Yes about Labour. Parker is still spouting 'growth'. Just been around the world with eyes wide shut, then.
The Greens probably know the game is up, but that there are ways to get where you have to, while maintaining esprit-de-corps (and votes).
The ones right out of the game, are those who blindly thought it all could go on forever. Who have no ability to change, or think. Act, Nats, most of Labour. Casting wider,, all the 'expert panel on child poverty' (add Hayne/Gluckman to that), the Productivity Commission, all banks, most parasites (investors, you're with that lot).
Kerr appears to classify as a parasite - I presume he does nothing 'real' yet expects to buy 'real' stuff.  And the correlation is?
Real wages will reduce in purchasing power, it had to happen about now. 7 billion people - more than ever - chasing more per-head than ever. Either through QU, or bidding in increasing - permanent -  scarcity..  Why is it that we, as a society, hang on the every word of economic types? It's as if we transferred our need to 'believe', from hoodoo religion to this kind of nonsense.

I think Mr Kerr should deem to elabourate on which theorem of Economics 101 indicates that a lower exchange rate means lower wages (for those of us who skipped it). It appears to me that this would depend on the import/export balance of the NZ economy.
Obviously if NZ is more dependent on importing stuff from overseas then in the short term real wages would fall from a devaluation, however even in this case it might encourage some manufacture back to NZ which could just as easily raise wages internally.
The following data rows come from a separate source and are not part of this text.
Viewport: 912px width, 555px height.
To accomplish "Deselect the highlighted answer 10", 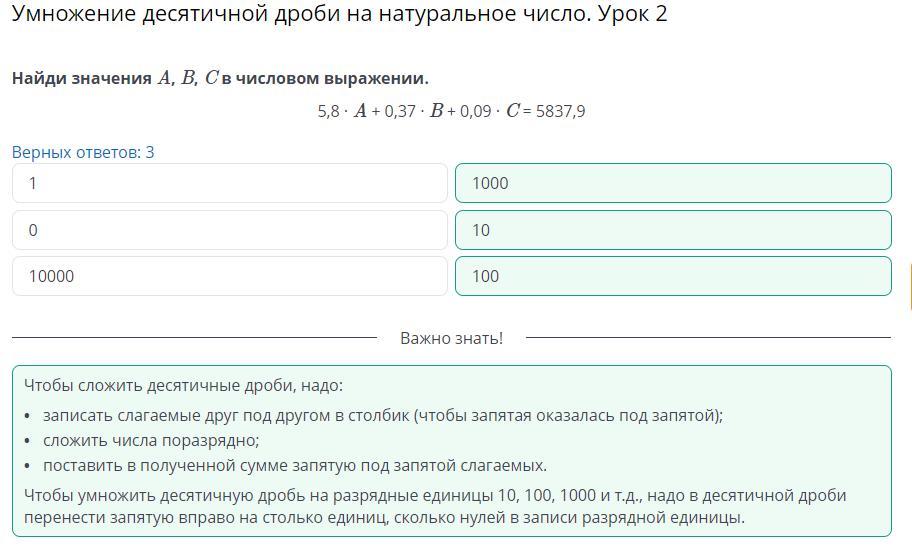I will point(672,230).
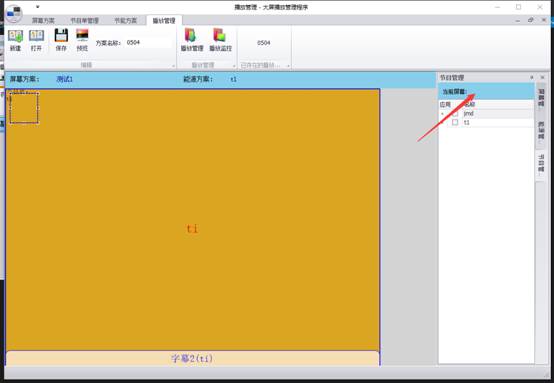Click the 打开 (Open) book icon
Image resolution: width=554 pixels, height=383 pixels.
point(36,40)
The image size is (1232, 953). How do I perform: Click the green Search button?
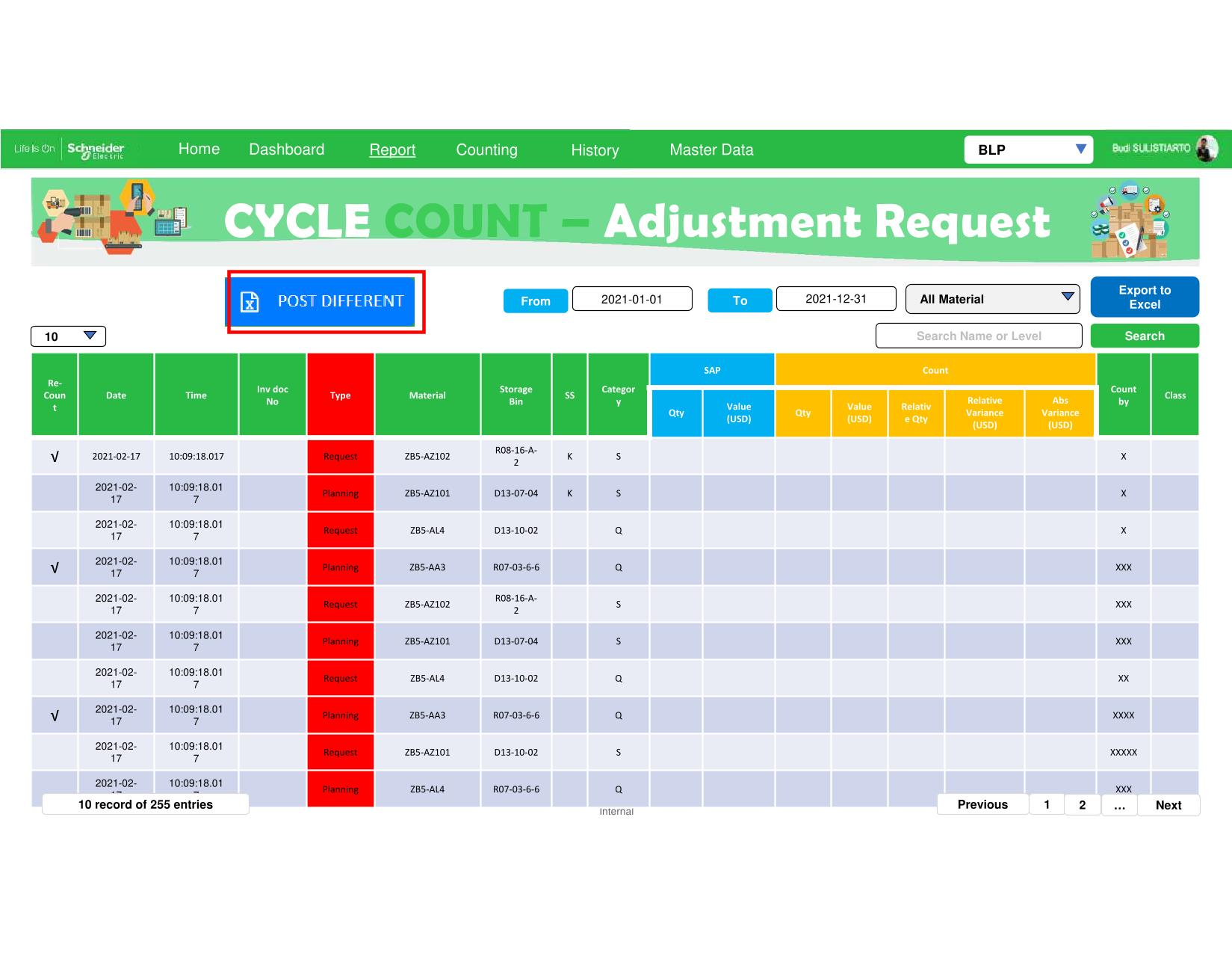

In the other case then real wages for exporters go up in the short term, and there is every reason to believe this flows into other areas of the economy.
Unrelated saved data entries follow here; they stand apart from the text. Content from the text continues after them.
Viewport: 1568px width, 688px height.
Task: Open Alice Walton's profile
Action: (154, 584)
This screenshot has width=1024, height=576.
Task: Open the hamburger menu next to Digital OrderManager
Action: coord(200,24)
How is it going to raise wages internally?
I would not say going to (as in will work in every single case), but certainly could depending on other economic state (a state which I believe we are in now however). If you increase the price of goods produced externally in general, then you create opportunity to manufacture those goods internally. So by wage increases I basically mean create additional employment, not I guess what you would call wage increases, but since the national income needs to support the whole country this would look like a national wage increase of the aggregate.
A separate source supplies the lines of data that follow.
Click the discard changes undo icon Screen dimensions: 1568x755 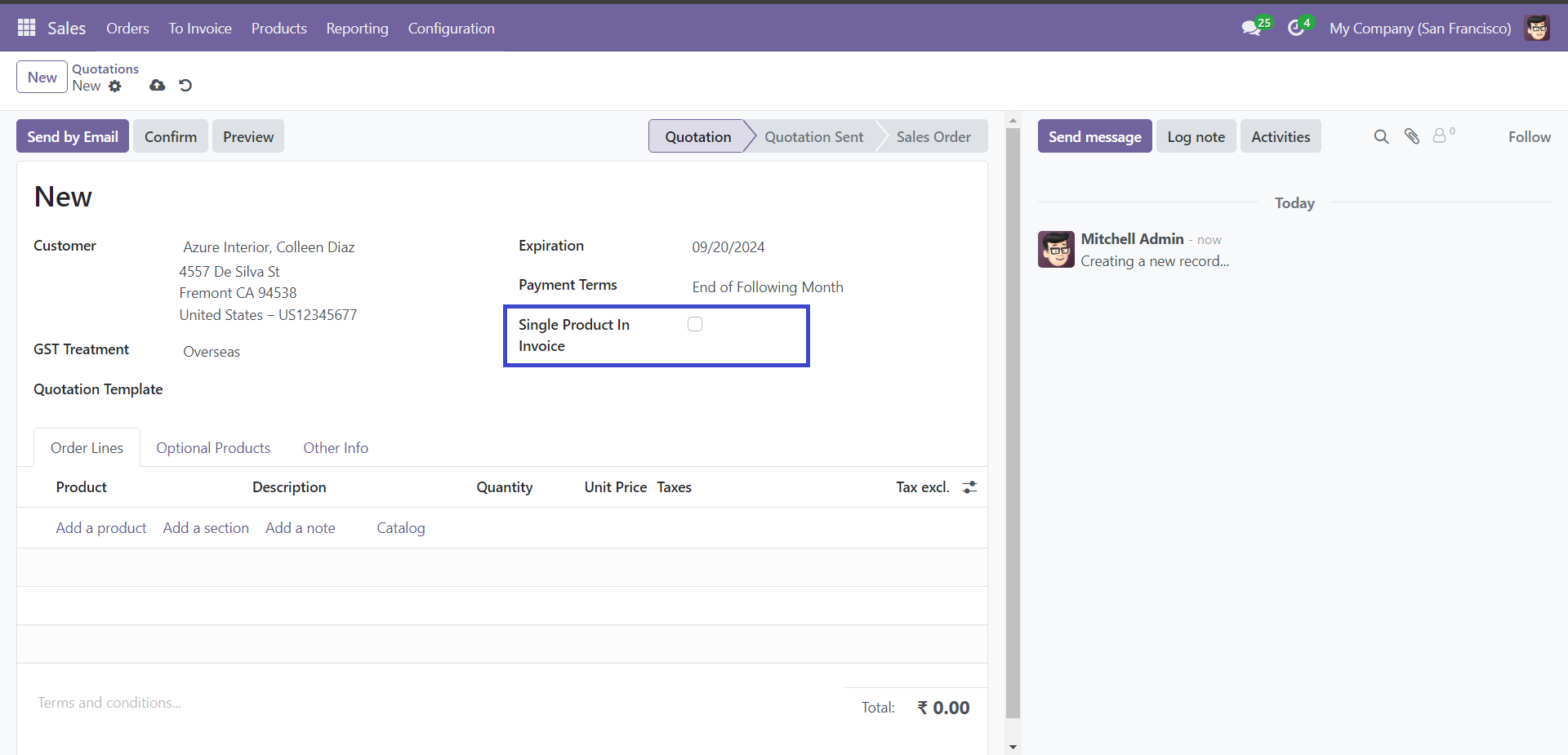185,85
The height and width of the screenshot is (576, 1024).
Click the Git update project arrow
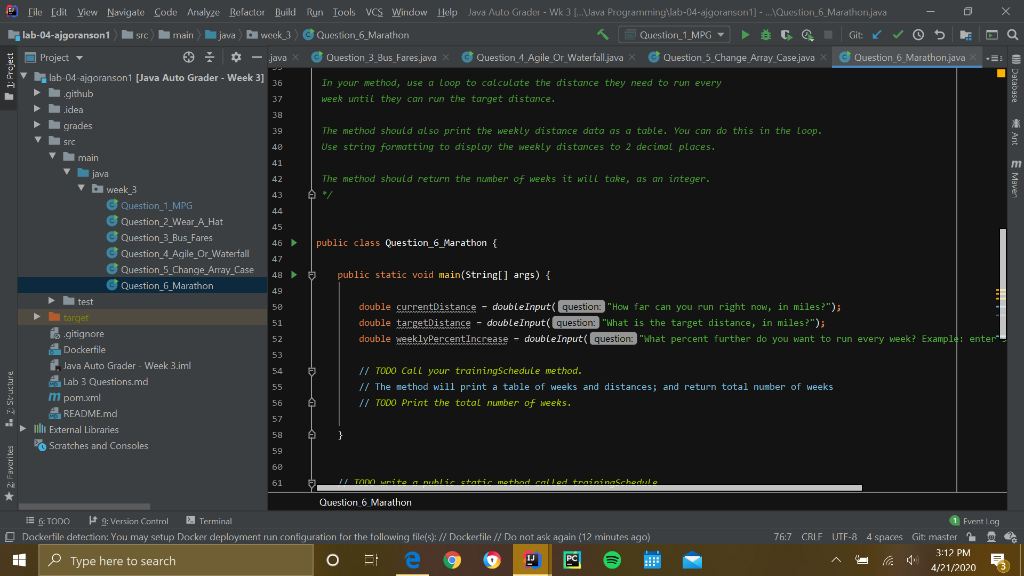coord(878,35)
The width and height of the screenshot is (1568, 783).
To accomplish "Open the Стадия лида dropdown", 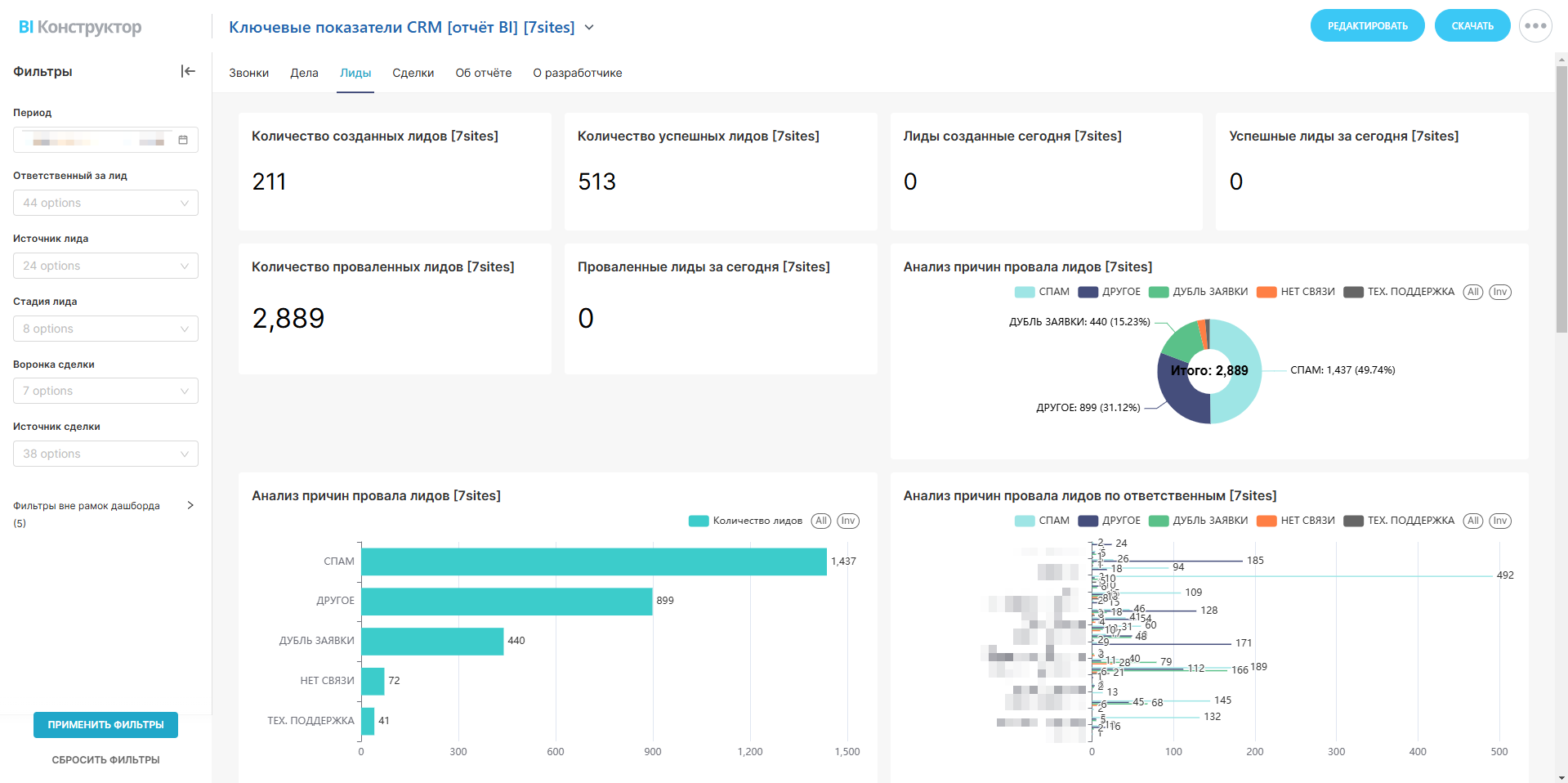I will (x=105, y=329).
Any internal business owner will have to compete with cheapily sourced overseas imports that are already competing on price, and will be lucky to make breakeven against imports.
Any internal producers are already in competition against this, and I think its pretty clear that over-valuation could, should and has lead to the sending of the manufacturing base overseas in many, many sectors. Obviously when you have the NZ dollar higher than it needs to be, this actually pushes manufacture overseas, because its cheaper to import everything with a higher NZ doller.
Local service industries will take a hiding, as low wages all round...
Obviously that depends on what happens when the NZ doller value falls. Thats why I believe that Economics 101 was rather sparse on this point, and Roger was just using this to bully the point, but like I said I didn't ever learn this fact. Stephen L down the page appears to agree with me on this in fact.

Very good Roger.  And the problems with NZ manufacturing are more about poor productivity and high fixed costs, both largely caused by regulatory imposts (eg. RMA, OSH, Welfare and Labour Law & etc). JoKey and gang just foolishly opted for the socialist status quo in their first term when they could have turned things around: now I fear we are stuffed as the weirdo left come storming back.
  Regards, Ergophobia     

And the problems with NZ manufacturing are more about poor productivity
That is an assumption that is what can be described as twaddle.The emperical evidence following the 61 banking crisies ( since 1980 and across 35 countries) [ Bordo and Eichengreen] show that productivity growth decreases by -1.4% on average.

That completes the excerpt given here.